Las manifestaciones violentas del filme en la radicalización de su género son valoradas por la distancia con que se alejaron de los esquemas chantajistas de representación (p. 154), para entregar “moralejas subversivas e insurreccionales” (p. 213) donde aquellos protagonistas no se permiten perpetuar juegos de significación y en su constante mutación toman distancia respecto a sus contextos sociales, en un mecanismo de inversión que plantea nuevos espacios marginales en los confines de la moralidad.

Jorge Ayala Blanco propone un método deseducador, desprovisto de toda ilusión teológica, de carácter combativo e inconforme, visualiza transformaciones en las películas que se reelaboran a sí mismas “haciendo estallar al subgénero desde su núcleo, con todos sus intereses y alcances e incidentes mismos (p. 226).

Los recursos mentales de los personajes para radicalizarse y separarse del mundo hacia la anticivilización (p. 119) de los estallidos genéricos son ubicados por Jorge Ayala Blanco en cada filme para resolver cómo se sostienen emocionalmente los sujetos representados. El autor reinventa en el universo de la crítica cinematográfica un edén habitado por personajes sexoconfundidos, “criaturas tan atípicas y laceradas” (p. 216) que de manera radical avanzan a su revolucionaria condición de “incapacidad de relación humana” (p. 233), portando así una voz de denuncia sistémica y, por lo tanto, subversiva.

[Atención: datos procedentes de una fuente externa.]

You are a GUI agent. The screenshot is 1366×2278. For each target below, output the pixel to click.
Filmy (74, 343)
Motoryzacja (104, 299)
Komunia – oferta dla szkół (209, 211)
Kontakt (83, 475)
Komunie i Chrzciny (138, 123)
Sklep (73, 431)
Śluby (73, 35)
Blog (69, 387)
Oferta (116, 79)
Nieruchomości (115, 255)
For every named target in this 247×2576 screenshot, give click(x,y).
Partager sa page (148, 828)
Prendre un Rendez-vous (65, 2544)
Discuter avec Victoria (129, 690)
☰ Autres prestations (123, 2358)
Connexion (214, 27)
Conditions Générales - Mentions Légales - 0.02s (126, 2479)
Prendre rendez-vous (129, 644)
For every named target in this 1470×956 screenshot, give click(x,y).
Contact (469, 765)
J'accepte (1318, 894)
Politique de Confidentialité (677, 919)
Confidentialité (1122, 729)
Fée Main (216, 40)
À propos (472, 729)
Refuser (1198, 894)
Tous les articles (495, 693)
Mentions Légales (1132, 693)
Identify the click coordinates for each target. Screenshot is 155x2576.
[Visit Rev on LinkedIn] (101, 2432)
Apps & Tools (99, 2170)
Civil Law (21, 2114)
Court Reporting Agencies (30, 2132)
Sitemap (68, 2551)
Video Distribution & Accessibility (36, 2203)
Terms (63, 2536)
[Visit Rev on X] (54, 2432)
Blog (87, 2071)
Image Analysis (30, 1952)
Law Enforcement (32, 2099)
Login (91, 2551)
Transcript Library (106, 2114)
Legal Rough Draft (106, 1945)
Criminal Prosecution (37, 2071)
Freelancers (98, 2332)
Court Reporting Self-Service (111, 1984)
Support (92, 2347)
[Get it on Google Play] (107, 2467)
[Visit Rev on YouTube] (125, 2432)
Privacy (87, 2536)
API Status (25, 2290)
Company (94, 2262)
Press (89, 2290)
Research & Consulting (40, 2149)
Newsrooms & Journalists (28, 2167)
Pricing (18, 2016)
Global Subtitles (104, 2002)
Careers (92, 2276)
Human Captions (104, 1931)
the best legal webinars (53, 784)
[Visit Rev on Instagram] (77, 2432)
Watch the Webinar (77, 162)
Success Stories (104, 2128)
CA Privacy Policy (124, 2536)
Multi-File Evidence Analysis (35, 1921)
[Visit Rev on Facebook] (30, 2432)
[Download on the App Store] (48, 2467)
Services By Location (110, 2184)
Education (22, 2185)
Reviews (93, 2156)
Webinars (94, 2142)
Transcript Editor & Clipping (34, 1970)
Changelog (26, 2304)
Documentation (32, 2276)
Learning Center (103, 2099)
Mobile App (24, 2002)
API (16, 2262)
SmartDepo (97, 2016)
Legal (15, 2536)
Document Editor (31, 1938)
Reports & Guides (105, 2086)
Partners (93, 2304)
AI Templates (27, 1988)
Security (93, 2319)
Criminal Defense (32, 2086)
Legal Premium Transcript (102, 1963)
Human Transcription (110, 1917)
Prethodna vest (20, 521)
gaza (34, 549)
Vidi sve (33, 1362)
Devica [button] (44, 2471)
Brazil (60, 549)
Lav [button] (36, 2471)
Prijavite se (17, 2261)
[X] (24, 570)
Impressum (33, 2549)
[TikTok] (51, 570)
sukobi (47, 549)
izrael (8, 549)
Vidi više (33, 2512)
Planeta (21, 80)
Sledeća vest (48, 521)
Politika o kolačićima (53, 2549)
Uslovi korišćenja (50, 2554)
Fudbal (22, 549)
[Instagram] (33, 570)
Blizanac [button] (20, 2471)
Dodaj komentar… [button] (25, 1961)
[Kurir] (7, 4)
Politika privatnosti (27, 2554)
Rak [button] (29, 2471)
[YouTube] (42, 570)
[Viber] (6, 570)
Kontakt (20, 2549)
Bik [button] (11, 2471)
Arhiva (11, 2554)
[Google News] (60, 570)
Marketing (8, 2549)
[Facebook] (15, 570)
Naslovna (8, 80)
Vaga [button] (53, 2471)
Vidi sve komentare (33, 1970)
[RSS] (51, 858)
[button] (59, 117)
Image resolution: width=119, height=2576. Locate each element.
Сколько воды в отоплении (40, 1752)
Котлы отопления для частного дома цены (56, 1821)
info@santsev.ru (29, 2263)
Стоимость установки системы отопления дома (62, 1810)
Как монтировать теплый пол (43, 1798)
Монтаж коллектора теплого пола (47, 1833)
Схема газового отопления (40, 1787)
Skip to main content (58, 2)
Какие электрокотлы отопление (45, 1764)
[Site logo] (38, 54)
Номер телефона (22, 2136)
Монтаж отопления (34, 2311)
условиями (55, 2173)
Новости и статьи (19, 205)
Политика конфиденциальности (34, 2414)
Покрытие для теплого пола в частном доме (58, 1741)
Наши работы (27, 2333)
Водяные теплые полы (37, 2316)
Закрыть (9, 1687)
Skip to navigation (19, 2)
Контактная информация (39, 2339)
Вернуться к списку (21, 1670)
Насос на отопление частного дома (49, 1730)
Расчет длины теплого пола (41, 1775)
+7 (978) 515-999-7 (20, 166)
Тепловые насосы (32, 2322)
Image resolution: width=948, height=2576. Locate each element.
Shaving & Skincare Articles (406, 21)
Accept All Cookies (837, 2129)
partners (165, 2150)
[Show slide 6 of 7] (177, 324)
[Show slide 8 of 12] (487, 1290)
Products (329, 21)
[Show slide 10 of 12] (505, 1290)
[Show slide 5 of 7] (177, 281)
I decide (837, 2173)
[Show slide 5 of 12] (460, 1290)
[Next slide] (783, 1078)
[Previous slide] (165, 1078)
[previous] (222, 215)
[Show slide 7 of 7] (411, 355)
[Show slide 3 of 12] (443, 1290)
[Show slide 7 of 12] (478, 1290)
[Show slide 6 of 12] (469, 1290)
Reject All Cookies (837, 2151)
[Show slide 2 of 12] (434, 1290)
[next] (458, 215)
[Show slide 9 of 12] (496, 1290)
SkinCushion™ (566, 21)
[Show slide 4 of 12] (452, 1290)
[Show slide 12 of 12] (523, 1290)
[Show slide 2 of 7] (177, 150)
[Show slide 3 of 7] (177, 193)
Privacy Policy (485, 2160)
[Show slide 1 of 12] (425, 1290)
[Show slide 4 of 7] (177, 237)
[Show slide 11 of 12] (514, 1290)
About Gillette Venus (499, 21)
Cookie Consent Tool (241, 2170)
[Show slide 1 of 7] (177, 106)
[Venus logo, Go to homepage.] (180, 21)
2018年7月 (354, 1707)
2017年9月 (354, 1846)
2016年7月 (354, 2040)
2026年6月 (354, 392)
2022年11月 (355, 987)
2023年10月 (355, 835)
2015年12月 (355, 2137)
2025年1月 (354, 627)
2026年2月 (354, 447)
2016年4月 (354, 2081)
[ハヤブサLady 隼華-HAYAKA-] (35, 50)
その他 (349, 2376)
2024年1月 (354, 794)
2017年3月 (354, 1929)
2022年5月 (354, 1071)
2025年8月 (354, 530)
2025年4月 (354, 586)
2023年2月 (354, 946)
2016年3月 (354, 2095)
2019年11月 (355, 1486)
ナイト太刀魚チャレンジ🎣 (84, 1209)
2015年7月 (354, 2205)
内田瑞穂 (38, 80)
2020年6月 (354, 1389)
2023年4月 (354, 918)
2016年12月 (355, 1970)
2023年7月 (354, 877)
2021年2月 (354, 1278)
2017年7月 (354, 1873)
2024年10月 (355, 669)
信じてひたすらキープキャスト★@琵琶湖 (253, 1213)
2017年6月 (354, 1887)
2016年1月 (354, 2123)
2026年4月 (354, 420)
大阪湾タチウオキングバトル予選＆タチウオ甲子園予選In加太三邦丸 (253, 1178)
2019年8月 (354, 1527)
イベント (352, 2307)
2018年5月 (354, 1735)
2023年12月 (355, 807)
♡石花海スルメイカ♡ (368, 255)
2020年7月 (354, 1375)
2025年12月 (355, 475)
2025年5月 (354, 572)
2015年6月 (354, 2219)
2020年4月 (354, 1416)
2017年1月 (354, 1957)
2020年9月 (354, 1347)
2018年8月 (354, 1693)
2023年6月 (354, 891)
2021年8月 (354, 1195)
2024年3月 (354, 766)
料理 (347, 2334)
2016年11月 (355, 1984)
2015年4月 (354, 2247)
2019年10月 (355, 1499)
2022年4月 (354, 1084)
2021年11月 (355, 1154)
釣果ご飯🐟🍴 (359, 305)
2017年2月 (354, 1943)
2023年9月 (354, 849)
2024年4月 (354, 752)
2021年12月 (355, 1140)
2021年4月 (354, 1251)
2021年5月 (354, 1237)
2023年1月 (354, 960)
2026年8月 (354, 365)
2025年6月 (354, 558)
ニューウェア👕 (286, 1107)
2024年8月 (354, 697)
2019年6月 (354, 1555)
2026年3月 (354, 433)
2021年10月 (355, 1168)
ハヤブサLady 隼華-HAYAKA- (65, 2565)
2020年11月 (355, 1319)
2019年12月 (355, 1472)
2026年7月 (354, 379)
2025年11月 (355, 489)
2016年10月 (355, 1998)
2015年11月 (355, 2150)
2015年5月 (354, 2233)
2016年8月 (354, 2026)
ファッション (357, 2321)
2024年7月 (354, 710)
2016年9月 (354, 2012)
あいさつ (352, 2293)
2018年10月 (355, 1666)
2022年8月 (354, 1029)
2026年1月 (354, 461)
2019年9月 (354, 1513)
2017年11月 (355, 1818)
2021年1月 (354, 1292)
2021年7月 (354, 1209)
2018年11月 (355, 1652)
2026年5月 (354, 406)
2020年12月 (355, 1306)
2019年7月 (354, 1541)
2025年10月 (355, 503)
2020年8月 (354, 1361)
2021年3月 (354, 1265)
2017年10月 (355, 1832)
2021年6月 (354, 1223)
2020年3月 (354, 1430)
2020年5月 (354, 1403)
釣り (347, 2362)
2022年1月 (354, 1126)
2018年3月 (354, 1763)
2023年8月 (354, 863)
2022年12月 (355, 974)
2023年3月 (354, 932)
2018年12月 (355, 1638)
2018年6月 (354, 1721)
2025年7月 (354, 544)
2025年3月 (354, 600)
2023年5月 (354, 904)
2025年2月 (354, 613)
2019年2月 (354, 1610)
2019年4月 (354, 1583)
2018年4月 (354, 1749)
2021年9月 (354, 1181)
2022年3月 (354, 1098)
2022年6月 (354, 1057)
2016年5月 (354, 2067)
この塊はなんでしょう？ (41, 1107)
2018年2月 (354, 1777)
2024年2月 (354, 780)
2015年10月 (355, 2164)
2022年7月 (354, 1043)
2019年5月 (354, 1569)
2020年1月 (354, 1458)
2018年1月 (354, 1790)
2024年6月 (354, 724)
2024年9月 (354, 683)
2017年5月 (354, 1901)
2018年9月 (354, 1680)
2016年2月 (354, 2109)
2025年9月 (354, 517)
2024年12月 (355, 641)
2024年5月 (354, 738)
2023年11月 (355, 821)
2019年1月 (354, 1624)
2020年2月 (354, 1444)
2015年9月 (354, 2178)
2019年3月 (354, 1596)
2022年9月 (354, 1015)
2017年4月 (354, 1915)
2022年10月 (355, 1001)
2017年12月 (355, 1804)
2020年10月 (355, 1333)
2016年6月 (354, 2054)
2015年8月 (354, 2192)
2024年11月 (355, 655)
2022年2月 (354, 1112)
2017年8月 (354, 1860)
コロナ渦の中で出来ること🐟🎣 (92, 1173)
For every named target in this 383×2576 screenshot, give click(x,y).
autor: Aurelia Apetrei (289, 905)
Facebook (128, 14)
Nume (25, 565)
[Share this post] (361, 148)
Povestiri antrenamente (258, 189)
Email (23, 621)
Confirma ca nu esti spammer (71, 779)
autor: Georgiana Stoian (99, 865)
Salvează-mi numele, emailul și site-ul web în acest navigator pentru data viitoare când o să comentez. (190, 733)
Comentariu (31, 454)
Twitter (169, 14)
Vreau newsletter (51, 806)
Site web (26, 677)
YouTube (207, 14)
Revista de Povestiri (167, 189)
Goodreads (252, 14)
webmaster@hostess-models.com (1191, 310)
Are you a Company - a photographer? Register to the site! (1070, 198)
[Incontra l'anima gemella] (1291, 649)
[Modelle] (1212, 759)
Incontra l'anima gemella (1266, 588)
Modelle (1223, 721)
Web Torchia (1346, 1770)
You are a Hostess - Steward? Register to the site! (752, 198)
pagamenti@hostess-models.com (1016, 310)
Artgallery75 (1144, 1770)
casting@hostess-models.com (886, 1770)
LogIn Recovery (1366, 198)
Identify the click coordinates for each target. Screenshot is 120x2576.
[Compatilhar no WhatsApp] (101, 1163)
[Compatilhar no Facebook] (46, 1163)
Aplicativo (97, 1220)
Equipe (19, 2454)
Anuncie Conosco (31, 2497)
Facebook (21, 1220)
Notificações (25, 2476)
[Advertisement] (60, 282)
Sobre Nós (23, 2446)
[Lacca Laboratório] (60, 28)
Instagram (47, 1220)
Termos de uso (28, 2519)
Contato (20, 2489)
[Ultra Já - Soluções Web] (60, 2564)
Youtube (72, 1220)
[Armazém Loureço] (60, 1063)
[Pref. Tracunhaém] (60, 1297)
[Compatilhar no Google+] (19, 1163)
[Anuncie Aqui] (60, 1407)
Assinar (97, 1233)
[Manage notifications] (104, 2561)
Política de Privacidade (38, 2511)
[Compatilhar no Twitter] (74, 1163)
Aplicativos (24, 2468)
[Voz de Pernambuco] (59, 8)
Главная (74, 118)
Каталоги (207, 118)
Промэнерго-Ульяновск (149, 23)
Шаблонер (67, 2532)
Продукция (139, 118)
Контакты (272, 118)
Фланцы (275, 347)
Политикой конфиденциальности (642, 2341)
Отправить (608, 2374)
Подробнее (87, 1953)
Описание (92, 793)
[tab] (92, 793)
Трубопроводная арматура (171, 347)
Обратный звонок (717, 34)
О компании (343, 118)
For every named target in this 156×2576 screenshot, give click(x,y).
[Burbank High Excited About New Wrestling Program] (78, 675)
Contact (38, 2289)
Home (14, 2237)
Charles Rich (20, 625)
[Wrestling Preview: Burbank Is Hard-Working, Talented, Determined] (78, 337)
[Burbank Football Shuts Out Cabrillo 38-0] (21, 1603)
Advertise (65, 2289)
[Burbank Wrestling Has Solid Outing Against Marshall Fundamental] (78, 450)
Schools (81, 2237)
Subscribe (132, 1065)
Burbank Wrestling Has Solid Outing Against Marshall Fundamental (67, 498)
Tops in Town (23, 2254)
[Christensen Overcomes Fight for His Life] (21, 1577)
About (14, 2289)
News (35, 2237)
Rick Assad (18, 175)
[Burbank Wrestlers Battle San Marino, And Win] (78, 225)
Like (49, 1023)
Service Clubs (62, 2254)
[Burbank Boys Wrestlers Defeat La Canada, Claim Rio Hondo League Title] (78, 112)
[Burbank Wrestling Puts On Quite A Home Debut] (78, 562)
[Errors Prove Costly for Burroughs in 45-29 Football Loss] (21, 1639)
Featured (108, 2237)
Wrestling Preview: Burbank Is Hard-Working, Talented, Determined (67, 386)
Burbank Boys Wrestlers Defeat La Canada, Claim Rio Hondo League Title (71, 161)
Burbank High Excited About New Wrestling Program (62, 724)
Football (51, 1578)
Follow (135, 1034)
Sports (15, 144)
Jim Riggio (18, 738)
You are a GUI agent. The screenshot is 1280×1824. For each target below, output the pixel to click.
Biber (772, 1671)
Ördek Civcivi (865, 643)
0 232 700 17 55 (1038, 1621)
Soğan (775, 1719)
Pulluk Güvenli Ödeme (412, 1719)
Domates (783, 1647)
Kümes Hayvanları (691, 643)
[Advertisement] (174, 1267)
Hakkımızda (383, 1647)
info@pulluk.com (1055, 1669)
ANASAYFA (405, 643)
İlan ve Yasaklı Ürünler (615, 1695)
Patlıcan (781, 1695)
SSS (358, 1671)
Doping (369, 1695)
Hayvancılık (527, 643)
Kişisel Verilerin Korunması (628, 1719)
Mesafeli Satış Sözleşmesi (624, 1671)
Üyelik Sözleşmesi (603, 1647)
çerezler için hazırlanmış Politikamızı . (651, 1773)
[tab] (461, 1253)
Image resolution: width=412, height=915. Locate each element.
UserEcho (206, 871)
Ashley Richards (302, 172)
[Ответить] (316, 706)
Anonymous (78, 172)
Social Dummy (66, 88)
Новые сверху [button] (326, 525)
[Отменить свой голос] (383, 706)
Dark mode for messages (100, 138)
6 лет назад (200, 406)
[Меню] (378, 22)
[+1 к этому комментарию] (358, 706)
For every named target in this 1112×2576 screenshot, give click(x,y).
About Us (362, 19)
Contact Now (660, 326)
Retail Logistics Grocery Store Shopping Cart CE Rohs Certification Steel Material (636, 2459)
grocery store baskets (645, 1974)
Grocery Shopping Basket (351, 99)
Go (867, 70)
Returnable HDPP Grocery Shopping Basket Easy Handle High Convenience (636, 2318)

Otro espacio merece el universo de las mujeres y lo femenino bajo el lente de Ayala Blanco. Por qué llamaron su atención los personajes femeninos o feministas, aquellas mujeres que conscientemente configuraron procesos de emancipación de género “renunciando a la moral institucional o al cautiverio de sus mentalidades ancestrales” (p. 219). Una rebeldía que estallará en complicidad al darse la mano dos mujeres (p. 197) antes irreconciliables da cuenta de un crítico que se formula a sí mismo como hacker de lo sentimental (p. 17) rastreando detenidamente en cada filme las conductas de los personajes que vulnerarán sus estereotipos.

Un horizonte cambiante y absolutamente diversificado en estallidos genéricos hace perdurar en el imaginario del lector cierta obsesión por indagar en la genealogía del film, de modo que en la posteridad sea el público quien se atreva a formular nuevos estallidos, combinaciones propias, sustituciones históricas que intercambian un spagetti western por una paeya western.

Las estructuras del lenguaje cinematográfico, incluso aquéllas formuladas en el pasado, siempre esperan nuevas lecturas y significados. Estallidos genéricos es un puente, un despliegue de las partes de cada filme, acaso extenso mapa para descifrar cuántas partes tiene una película, en qué niveles semánticos están estructurados al pie de sus patrones y simetrías.

Por lo tanto El cine actual, estallidos genéricos enumera las películas cuya propuesta inicial atiende la pertenencia a un género exclusivo en la cuales su narrativa las hace saltar a otros; pero también revisa la películas en resistencia por hacer perdurar sus elementos fílmicos genéricos tal como fueron concedidos frente a las narrativas hegemónicas. El libro propone un inventario de los valores representados en contraste con “la búsqueda degradada de los valores auténticos que entusiasmaban a la mayoría de los ficcionistas del siglo xx”; aborda la historicidad de cada género para comprender a manera de “historia-choque” (p. 257) la fundación de nuevos géneros en el siglo xxi. Es decir, señala aquellos elementos cinematográficos novedosos que el público observaba históricamente repetidos en otras películas pero que ahora, en palabras de Ayala Blanco, no son lo que solían ser (p. 14). Así, por ejemplo, las películas de vampiros tradicionales se radicalizan hacia “el horror cofraternal” (p. 258), donde los ataúdes son tinas de baño.

Estallidos genéricos desenreda al cine contemporáneo y clasifica aquellas películas que reinventaron el género, aquéllas que se sublevaron y renunciaron a repetir los señalamientos que podrían hacerlas convencionales. Se habla así de la renuncia categórica a la institución del género en las muchas horas que continúa viviendo cada película al finalizar su función.

PrintJorge Ayala Blanco, El cine actual, estallidos genéricos, México, Consejo Nacional para la Cultura y las Artes / Cineteca Nacional, 2012.